All submitted code should be elegant, clean, consistent, and well-documented. The code I have provided uses 4-space indentation and the 1TBS style. If you choose to reformat the file to match your own style preferences, make sure you apply the changes throughout.
Peer Reviews
One of the goals of this course is to encourage good software development practices, especially when building a parallel or distributed software system. For this project, you will be assigned two other random students in the course. You must review their code and offer constructive feedback according to the given rubric.
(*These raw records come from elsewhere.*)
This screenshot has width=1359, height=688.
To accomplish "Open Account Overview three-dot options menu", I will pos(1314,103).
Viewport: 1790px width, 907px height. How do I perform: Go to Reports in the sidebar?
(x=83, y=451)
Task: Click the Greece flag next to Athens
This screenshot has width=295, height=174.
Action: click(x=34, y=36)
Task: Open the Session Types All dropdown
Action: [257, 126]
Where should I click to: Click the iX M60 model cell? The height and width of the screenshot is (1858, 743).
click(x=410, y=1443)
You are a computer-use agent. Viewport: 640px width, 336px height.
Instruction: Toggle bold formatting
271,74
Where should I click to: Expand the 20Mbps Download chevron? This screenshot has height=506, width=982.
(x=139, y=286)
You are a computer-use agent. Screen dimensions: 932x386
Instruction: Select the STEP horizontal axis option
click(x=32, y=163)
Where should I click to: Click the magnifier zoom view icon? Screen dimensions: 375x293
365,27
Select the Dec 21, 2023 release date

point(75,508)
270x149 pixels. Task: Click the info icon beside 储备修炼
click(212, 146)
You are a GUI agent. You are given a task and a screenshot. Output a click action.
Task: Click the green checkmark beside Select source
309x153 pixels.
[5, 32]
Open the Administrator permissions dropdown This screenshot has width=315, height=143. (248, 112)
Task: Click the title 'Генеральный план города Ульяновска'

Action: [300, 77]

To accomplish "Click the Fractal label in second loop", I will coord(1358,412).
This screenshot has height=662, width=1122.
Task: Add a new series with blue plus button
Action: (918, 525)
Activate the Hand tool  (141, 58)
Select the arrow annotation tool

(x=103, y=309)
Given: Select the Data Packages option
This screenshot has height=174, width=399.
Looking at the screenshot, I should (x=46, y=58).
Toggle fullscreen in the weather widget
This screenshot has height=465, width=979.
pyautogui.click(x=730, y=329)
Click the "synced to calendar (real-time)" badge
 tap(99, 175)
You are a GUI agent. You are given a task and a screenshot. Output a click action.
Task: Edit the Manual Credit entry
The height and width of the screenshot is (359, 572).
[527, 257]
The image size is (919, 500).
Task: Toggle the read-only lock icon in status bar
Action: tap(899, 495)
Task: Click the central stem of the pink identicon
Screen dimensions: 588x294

After the submission deadline, I will assign you two other submissions to review on Canvas. I expect you to review two distinct submissions that are not your own; I will do my best to ensure that the assignments work out but sometimes Canvas does not cooperate. It is your responsibility to inform me immediately if you have been assigned yourself, your partner, or two other same-team partners to review.
To complete the peer review, submit a Canvas comment on the submission with your assessment of the submission according to the provided code review guidelines. I expect at least two paragraphs per review with detailed observations and an assigned overall numeric score. You will be graded on the quality, thoroughness, and professional tone of your review. The peer reviews are due one week after the original project due date.